Convicciones
El nuevo provincial de la Provincia Mexicana de la
Compañía de Jesús
Rubén Aguilar Valenzuela
En 1534, san Ignacio de Loyola, con siete de sus compañeros estudiantes en la Sorbona, París, Francia, funda la Compañía de Jesús, que en 1540 es reconocida oficialmente por el papa Paulo III, con la bula Regimini militantis ecclesiae.
San Francisco de Borja, el tercer general de los jesuitas, en 1568 los envía al virreinato del Perú, primer sitio de América donde se asientan de manera permanente, y en 1572 al virreinato de la Nueva España. Muy pronto la Orden se extiende por todo el mundo.
Los jesuitas, en las dos primeras décadas en la Nueva España se dedican a fundar colegios e iglesias en las más importantes ciudades del virreinato, y en la última década del siglo XVI inician la fundación de las misiones en el norte del país.

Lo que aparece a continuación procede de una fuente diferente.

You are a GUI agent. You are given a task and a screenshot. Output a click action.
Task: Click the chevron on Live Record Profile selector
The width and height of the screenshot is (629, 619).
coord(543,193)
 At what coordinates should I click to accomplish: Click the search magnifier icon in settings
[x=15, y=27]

En 1767, el rey de España ordena la supresión de la Compañía de Jesús en todos sus reinos, y los jesuitas, que en ese entonces en la Nueva España eran 700, son expulsados a los estados pontificios en Italia.

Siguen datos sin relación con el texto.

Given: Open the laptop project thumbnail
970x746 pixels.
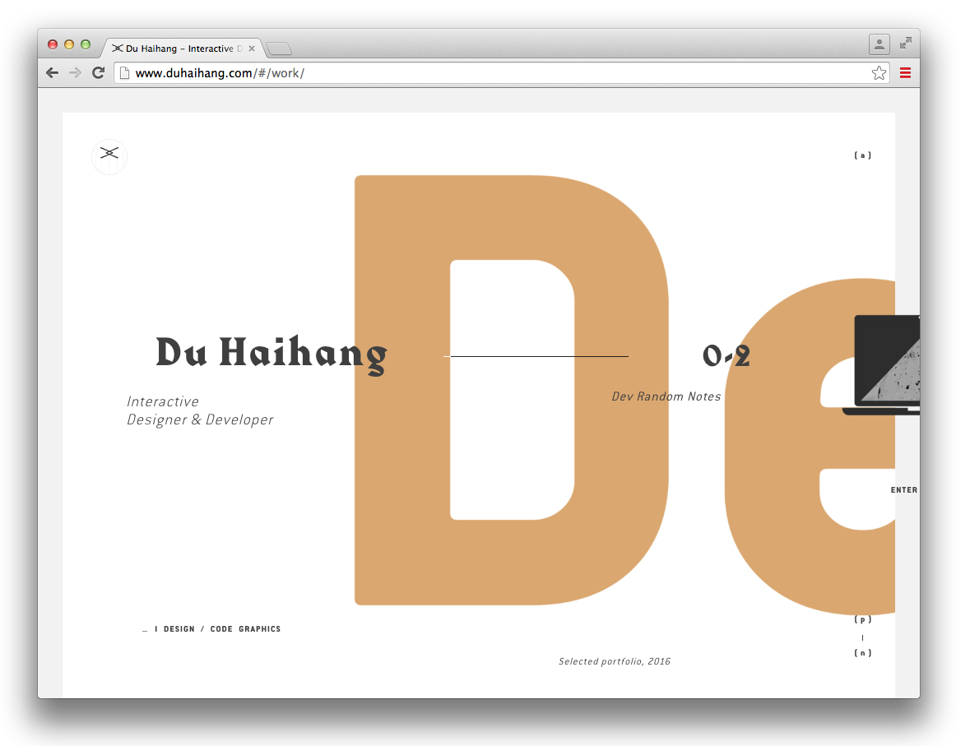Looking at the screenshot, I should (x=887, y=364).
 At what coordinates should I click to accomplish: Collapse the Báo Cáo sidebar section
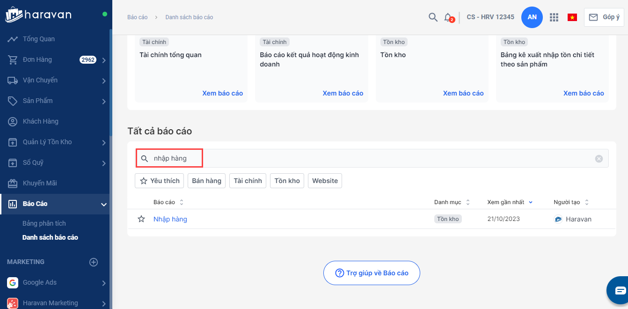pyautogui.click(x=103, y=204)
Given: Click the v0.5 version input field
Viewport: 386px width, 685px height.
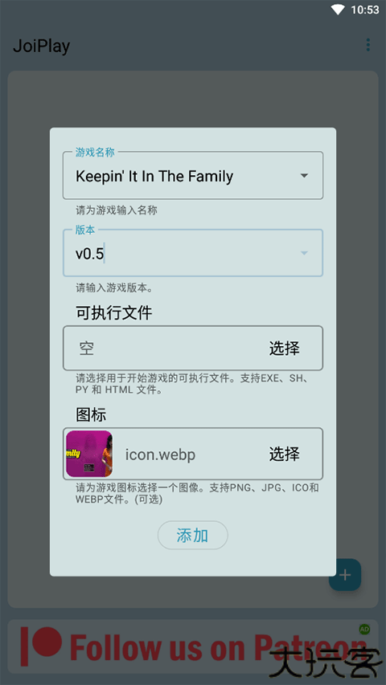Looking at the screenshot, I should coord(193,253).
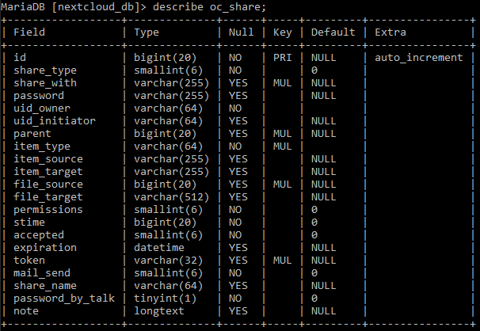Click the file_target field name
Image resolution: width=480 pixels, height=331 pixels.
pos(48,197)
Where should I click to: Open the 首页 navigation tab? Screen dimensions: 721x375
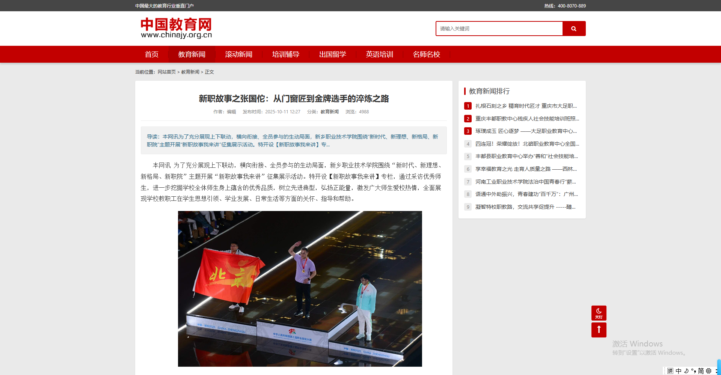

El papa Clemente XIV, presionada por la Casa Barbón, sobre todo de España, en 1773 suprime a la Compañía de Jesús con el Breve Dominus ac Redemptor, en ese entonces el padre general es Lorenzo Ricci.
En 1814, el papa Pío II restaura a la Compañía de Jesús en toda la Iglesia, y en 1816, los jesuitas vuelven a la Nueva España. En el ahora México han estado presentes desde hace más de 450 años.
El 22 de enero pasado, el general de los jesuitas, el padre Arturo Marcelino Sosa Abascal, nombró al padre Enrique Javier Mireles Bueno, como provincial de la Provincia Mexicana de la Compañía de Jesús.
Es originario de Monterrey, N.L., y tiene 49 años. En 2000 ingresó a la Compañía de Jesús. Tiene Licenciatura en Economía, en el ITESM, Monterrey, N.L.; Maestría en Filosofía, por el ITESO, Guadalajara, Jalisco; estudió teología, en la Licenciatura de Ciencias Religiosas de la IBERO – CDMX y en el Teologado de Berkeley, California, y una Licenciatura en Misionología, por la Pontificia Universidad Gregoriana, en Roma.
Fue ordenado sacerdote en 2011, por monseñor Rafael Sandoval Sandoval, en Sisoguichi, Chihuahua, en la Sierra Tarahumara. Antes de su actual nombramiento se desempeñaba como Superior de la Tarahumara de los jesuitas que trabajan con los rarámuris. La Compañía de Jesús llegó a la Sierra Tarahumara en 1607, y volvió en 1900 después de la restauración. Ahí siguen.
Y como Director del Complejo Asistencial Clínica Santa Teresita, A.C. (COCSTAC), en Creel, Chihuahua, de la que dependen ocho áreas de trabajo entre ellas un hospital y los Centros Culturales que complementan la educación que reciben las y los niños rarámuris en las escuelas públicas. En 2024, el padre Mireles Bueno hizo sus últimos votos.